§ **KUTIPAN TEKS**
⁂
Continuum of care dimulai dari kunjungan ibu hamil sesuai dengan

program pemerintah. Kunjungan antenatal harus memenuhi frekuensi

minimal tiap trimester yaitu 1 kali pada trimester I (usia kehamilan 0-12

minggu), 1 kali pada trimester II (12-24 minggu), dan 2 kali pada trimester III

(24 minggu sampai persalinan). Standar tersebut berjutuan untuk menjamin

perlindungan ibu hamil dan janinnya berupa deteksi dini resiko, pencegahan

dan penanganan komplikasi kebidanan (Profil Jawa Tengah 2019; h.43).
⁂
§ **Data tersimpan**
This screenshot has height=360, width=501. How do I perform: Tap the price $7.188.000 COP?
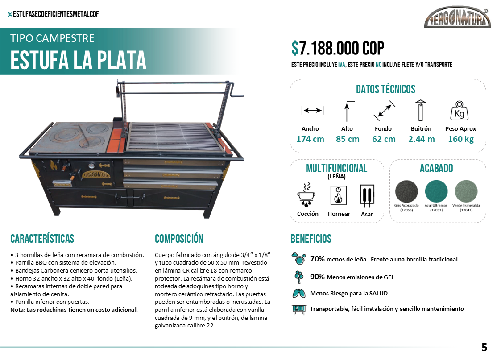(338, 48)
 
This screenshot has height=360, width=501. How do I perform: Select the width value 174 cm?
(310, 139)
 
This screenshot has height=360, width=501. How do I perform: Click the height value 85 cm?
(348, 139)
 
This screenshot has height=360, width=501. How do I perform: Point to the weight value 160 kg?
(460, 139)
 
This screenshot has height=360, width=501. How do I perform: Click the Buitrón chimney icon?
(420, 110)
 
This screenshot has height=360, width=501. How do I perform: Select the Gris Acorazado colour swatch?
(406, 192)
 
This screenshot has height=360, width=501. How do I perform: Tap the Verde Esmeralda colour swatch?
(466, 192)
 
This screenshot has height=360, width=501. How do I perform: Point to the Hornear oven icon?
(338, 195)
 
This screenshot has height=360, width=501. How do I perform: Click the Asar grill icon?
(367, 195)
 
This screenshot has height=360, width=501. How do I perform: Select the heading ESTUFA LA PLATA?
(78, 60)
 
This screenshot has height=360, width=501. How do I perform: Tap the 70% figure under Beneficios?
(317, 259)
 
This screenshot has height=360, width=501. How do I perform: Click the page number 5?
(484, 347)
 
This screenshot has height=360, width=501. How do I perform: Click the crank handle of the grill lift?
(238, 95)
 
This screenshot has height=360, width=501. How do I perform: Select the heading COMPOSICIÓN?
(179, 238)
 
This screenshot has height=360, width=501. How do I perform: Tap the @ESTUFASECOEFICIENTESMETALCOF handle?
(53, 14)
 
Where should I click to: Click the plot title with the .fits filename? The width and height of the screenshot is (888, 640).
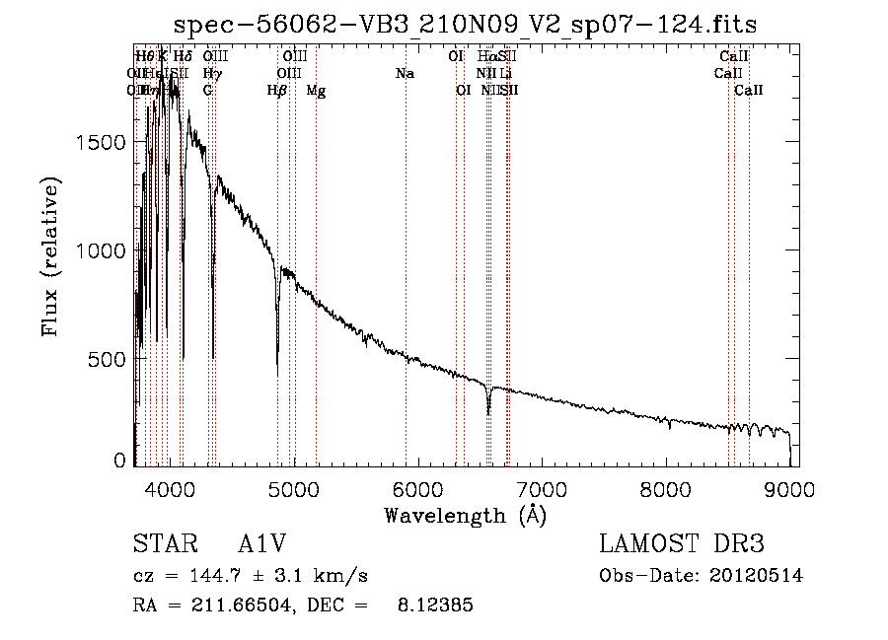[x=465, y=25]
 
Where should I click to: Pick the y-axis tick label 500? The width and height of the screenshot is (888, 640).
[x=109, y=360]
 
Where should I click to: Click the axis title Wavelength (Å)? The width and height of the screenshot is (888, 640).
[x=465, y=515]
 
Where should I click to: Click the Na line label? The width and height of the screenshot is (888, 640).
[x=405, y=74]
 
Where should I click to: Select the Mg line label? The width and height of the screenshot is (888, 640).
[x=316, y=91]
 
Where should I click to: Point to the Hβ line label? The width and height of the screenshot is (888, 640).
[x=277, y=91]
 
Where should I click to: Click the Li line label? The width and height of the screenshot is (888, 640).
[x=505, y=74]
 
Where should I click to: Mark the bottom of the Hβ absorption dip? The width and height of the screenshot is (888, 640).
[x=277, y=373]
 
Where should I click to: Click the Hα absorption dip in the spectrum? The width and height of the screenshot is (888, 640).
[x=488, y=412]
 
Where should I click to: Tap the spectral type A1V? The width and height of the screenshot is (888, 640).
[x=262, y=544]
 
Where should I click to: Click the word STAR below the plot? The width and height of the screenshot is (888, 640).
[x=162, y=544]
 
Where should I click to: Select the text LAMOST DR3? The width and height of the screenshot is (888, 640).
[x=682, y=544]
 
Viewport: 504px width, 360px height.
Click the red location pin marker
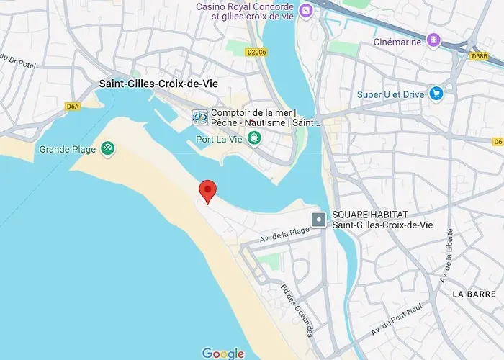208,191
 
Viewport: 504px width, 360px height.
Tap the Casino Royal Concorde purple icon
305,12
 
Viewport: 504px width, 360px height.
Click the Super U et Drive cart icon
435,94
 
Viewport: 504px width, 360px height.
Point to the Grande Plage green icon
107,148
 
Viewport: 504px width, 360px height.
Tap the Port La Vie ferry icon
253,138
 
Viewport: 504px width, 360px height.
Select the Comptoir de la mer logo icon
199,117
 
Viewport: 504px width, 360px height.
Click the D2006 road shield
255,52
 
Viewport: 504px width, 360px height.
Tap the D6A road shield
72,106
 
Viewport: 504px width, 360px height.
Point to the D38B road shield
479,55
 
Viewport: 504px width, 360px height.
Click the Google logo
222,353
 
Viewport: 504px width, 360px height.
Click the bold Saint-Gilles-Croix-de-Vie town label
158,84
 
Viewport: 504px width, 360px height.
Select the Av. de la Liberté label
448,256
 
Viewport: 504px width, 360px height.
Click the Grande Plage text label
64,149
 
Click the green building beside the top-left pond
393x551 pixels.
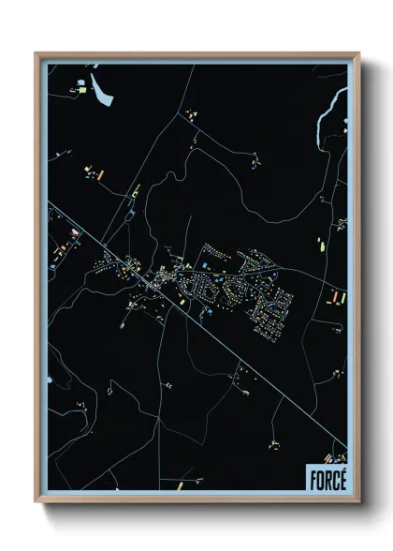coord(80,91)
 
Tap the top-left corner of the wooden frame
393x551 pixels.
coord(36,53)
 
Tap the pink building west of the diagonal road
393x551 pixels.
coord(69,228)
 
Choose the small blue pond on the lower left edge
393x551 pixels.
coord(49,380)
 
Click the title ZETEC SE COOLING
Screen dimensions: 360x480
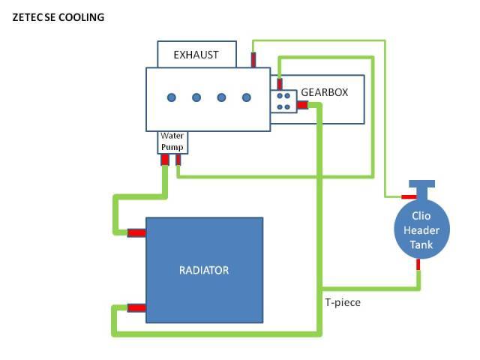click(x=58, y=16)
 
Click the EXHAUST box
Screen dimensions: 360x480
click(x=196, y=55)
⁂
§ **YANG AKAN DIKERJAKAN**
(A) Ganti "persalinan" dengan "kelahiran" pada bagian kutipan teks yang diawali kata-kata "minggu), 1 kali" dan diakhiri "Tengah 2019; h.43).", lalu tuliskan kembali bagian itu.
(B) Tentukan apakah setiap pernyataan berikut sesuai dengan kutipan teks, dan jawab ya atau tidak dengan mengutip kata-kata teks yang menjadi penentunya. (i) Pada trimester III, kunjungan antenatal minimal dilakukan 2 kali. (ii) Kunjungan antenatal minimal pada trimester II adalah 2 kali. (iii) Continuum of care dimulai dari persalinan.

§ **JAWABAN**
(A)
minggu), 1 kali pada trimester II (12-24 minggu), dan 2 kali pada trimester III

(24 minggu sampai kelahiran). Standar tersebut berjutuan untuk menjamin

perlindungan ibu hamil dan janinnya berupa deteksi dini resiko, pencegahan

dan penanganan komplikasi kebidanan (Profil Jawa Tengah 2019; h.43).

(B)
(i) Ya: "2 kali pada trimester III".
(ii) Tidak: "1 kali pada trimester II (12-24 minggu)".
(iii) Tidak: "Continuum of care dimulai dari kunjungan ibu hamil".